INPUT DATA:
····················
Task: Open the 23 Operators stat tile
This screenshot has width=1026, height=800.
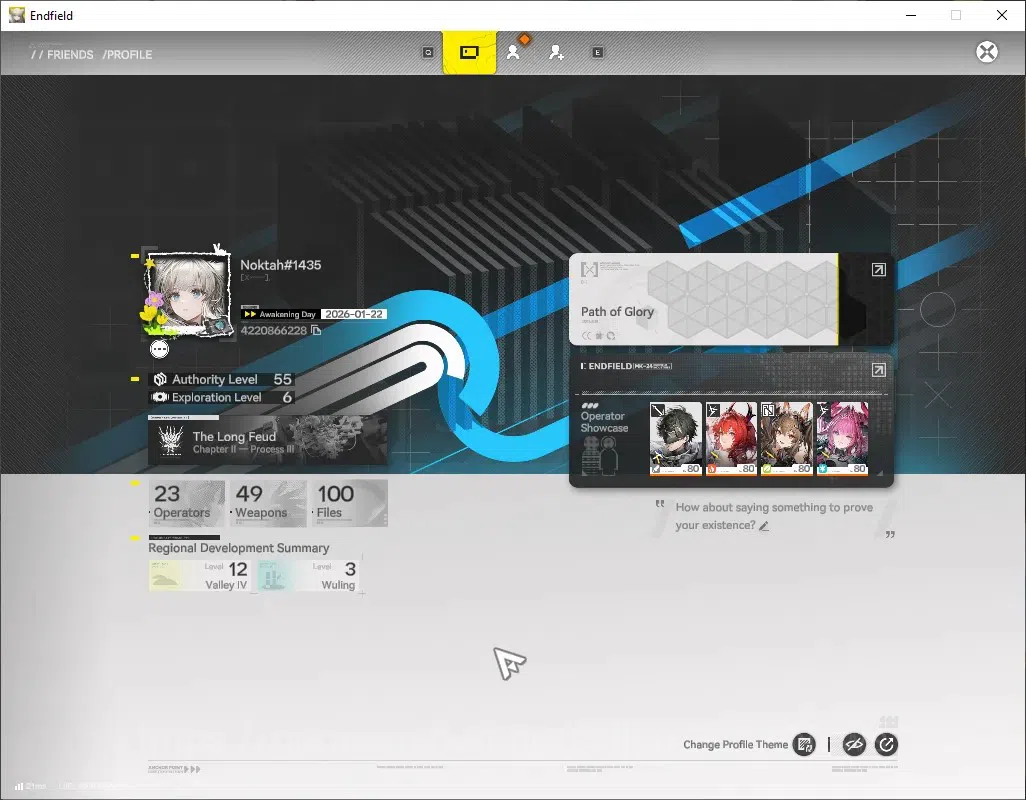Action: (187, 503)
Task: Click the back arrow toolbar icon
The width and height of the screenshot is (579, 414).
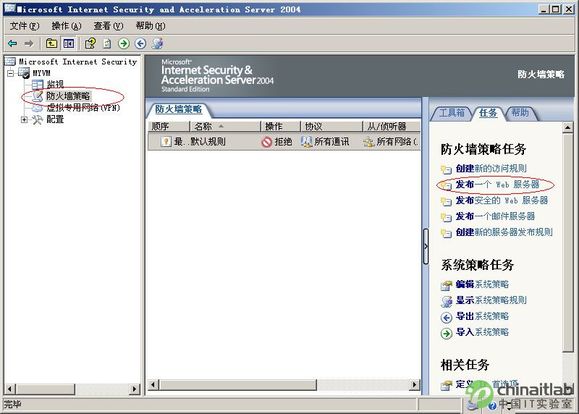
····················
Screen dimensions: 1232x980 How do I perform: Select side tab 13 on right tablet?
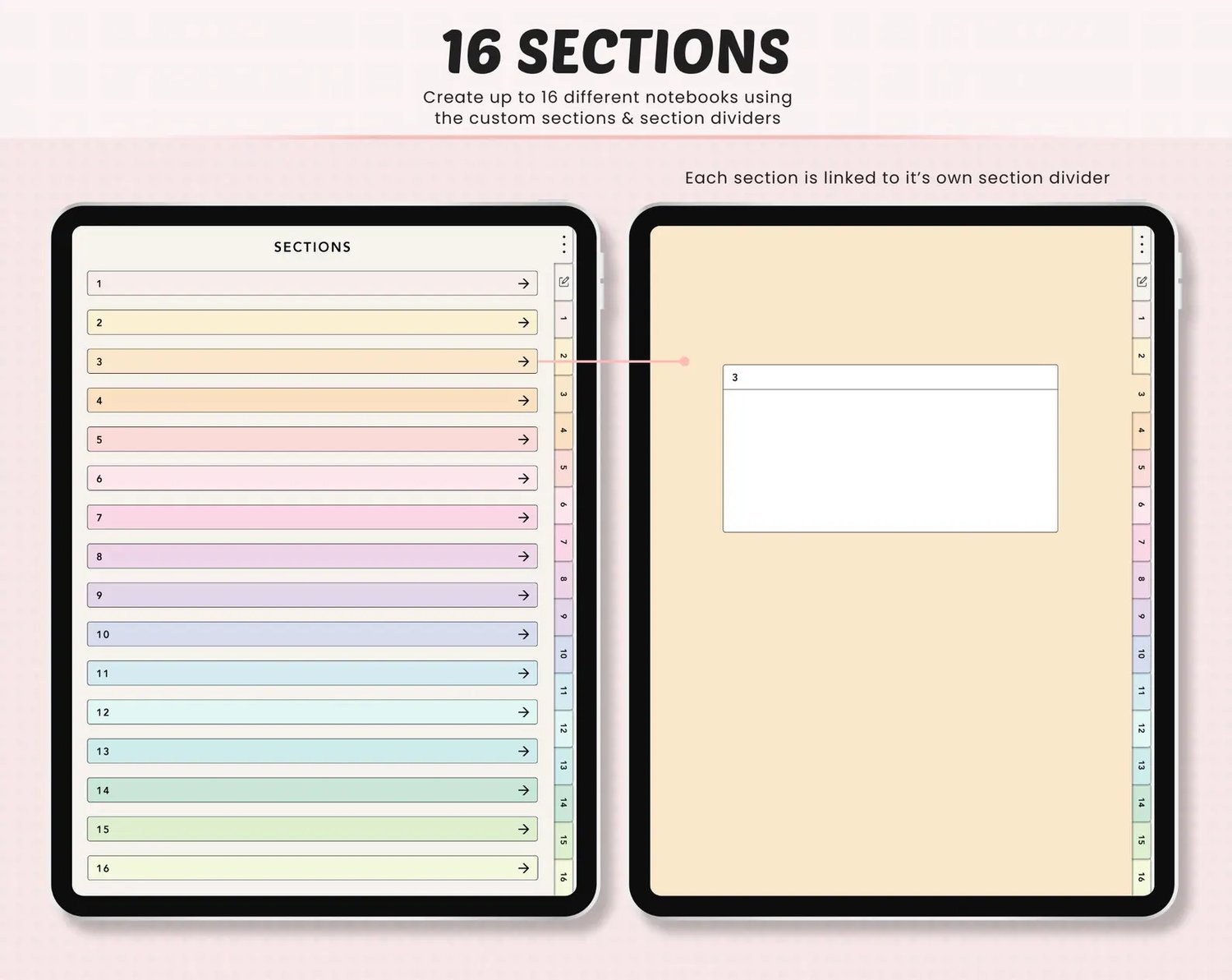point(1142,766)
····················
EXERCISE INSTRUCTIONS:
Using the data above, retype exactly the lines from the line with "Task: Open the 23 Operators stat tile" to the line with "The width and", inclusive. No pictures and nothing else.

SOLVED PROBLEM:
Task: Open the 23 Operators stat tile
This screenshot has width=1026, height=800.
Action: (187, 503)
Task: Click the back arrow toolbar icon
The width and height of the screenshot is (579, 414).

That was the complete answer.